The area company has requested Boston-based RR Auction to halt the sale of moon mud collected in the course of the 1969 Apollo 11 mission that had subsequently been fed to cockroaches throughout an experiment to find out if the lunar rock contained any kind of pathogen that posed a menace to terrestrial life.
The materials, a NASA lawyer stated in a letter to the auctioneer, nonetheless belongs to the federal authorities.
The materials from the experiment, together with a vial with about 40 milligrams of moon mud and three cockroach carcasses, was anticipated to promote for no less than $400,000, however has been pulled from the public sale block, RR stated Thursday.

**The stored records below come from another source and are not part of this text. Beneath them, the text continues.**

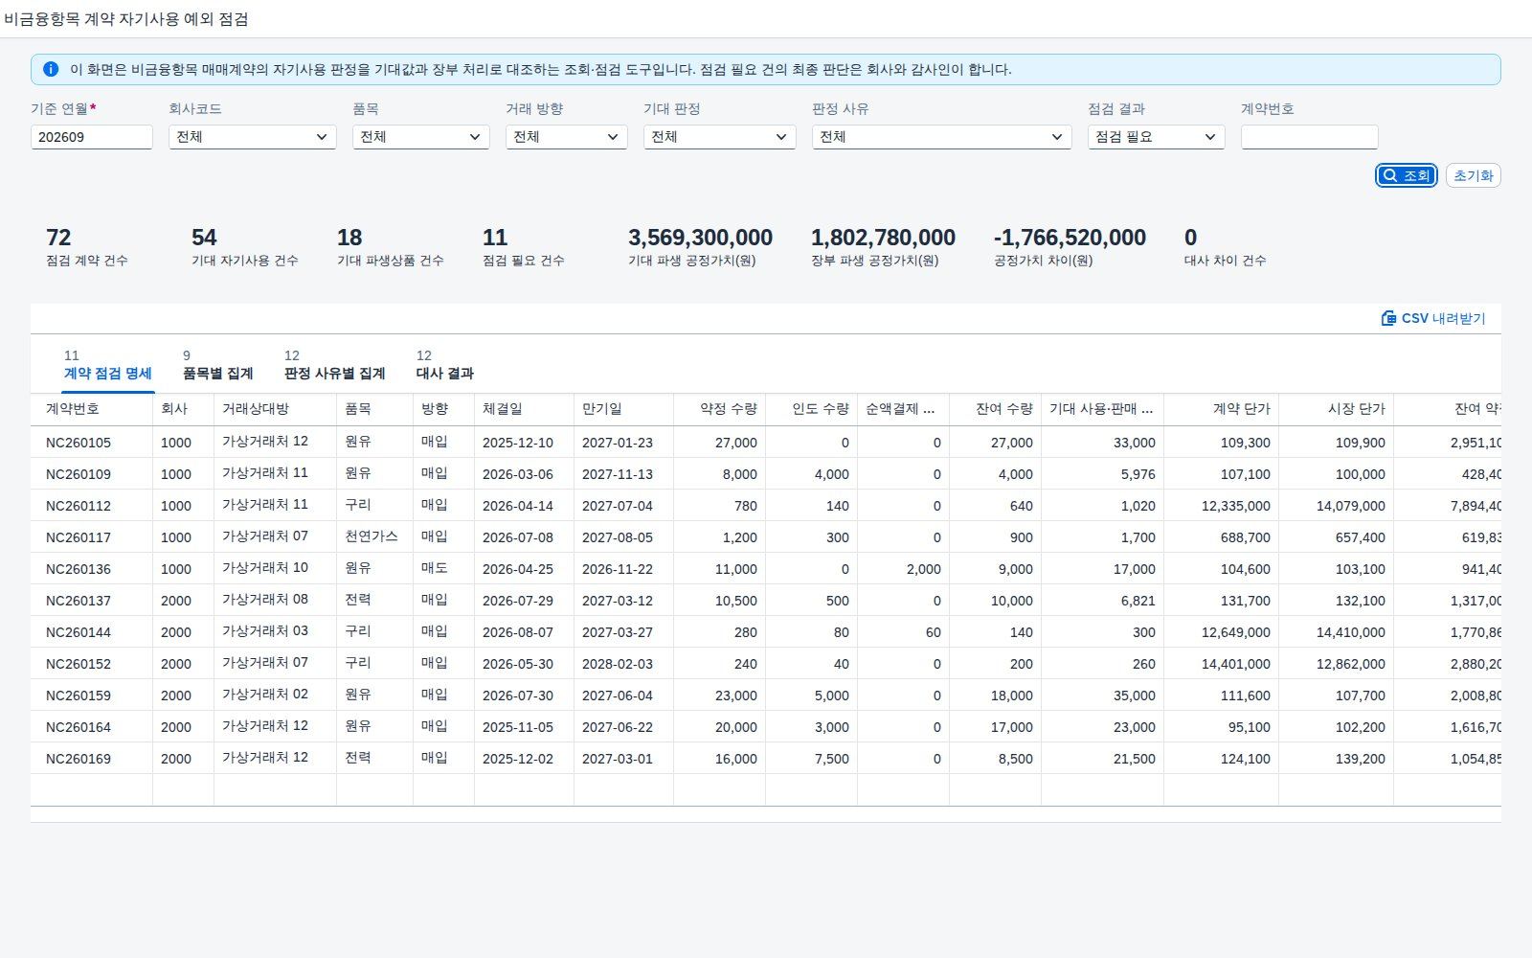
Task: Switch to the 품목별 집계 tab
Action: [x=217, y=365]
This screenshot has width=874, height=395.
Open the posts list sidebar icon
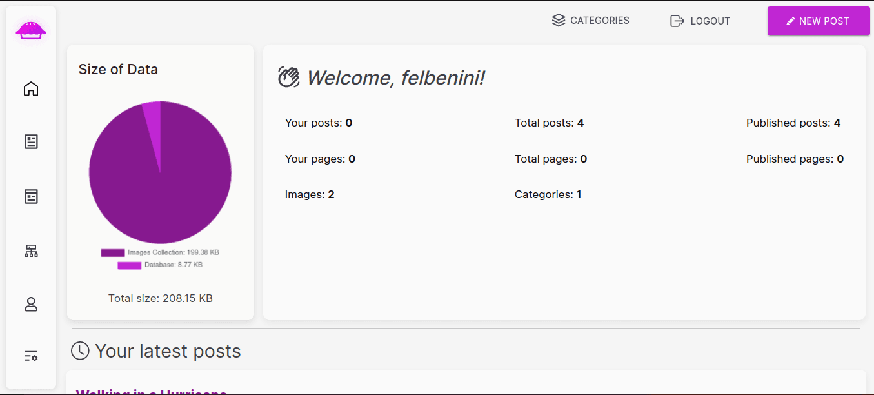[x=31, y=142]
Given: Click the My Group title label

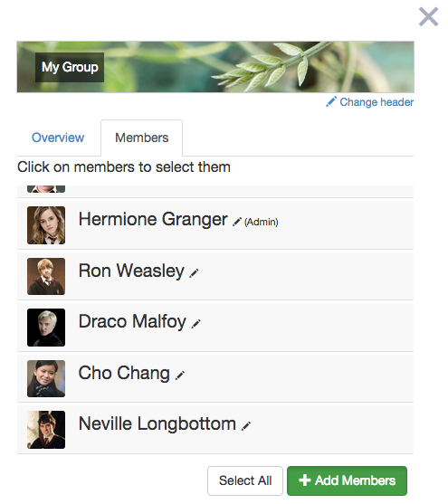Looking at the screenshot, I should tap(70, 67).
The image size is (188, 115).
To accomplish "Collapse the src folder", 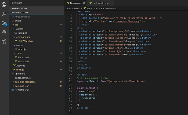I will tap(16, 25).
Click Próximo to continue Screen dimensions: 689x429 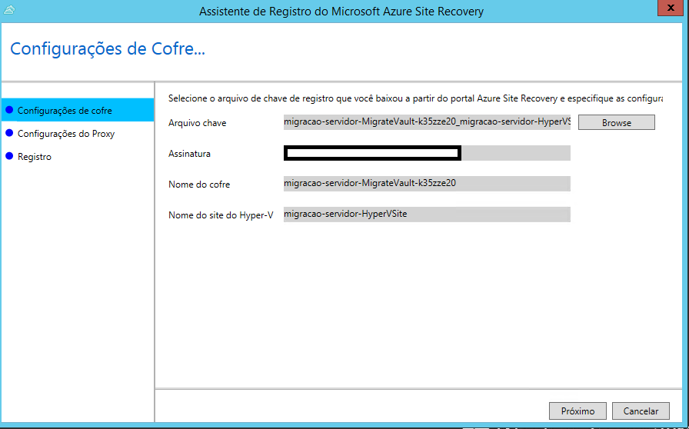click(577, 411)
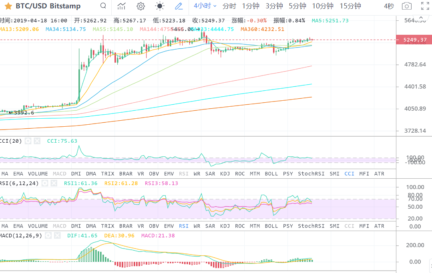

“All Apollo samples, as stipulated in this collection of items, belong to NASA and no person, university, or other entity has ever been given permission to keep them after analysis, destruction, or other use for any purpose, especially for sale or individual display,” stated NASA’s letter dated June 15.
It went on: “We are requesting that you no longer facilitate the sale of any and all items containing the Apollo 11 Lunar Soil Experiment (the cockroaches, slides, and post-destructive testing specimen) by immediately stopping the bidding process,” NASA wrote.
In one other letter dated June 22, NASA’s lawyer requested RR Auction to work with the present proprietor of the fabric to return it to the federal authorities.
The Apollo 11 mission introduced greater than 47 kilos of lunar rock again to Earth. Some was fed to bugs, fish and different small creatures to see if it might kill them.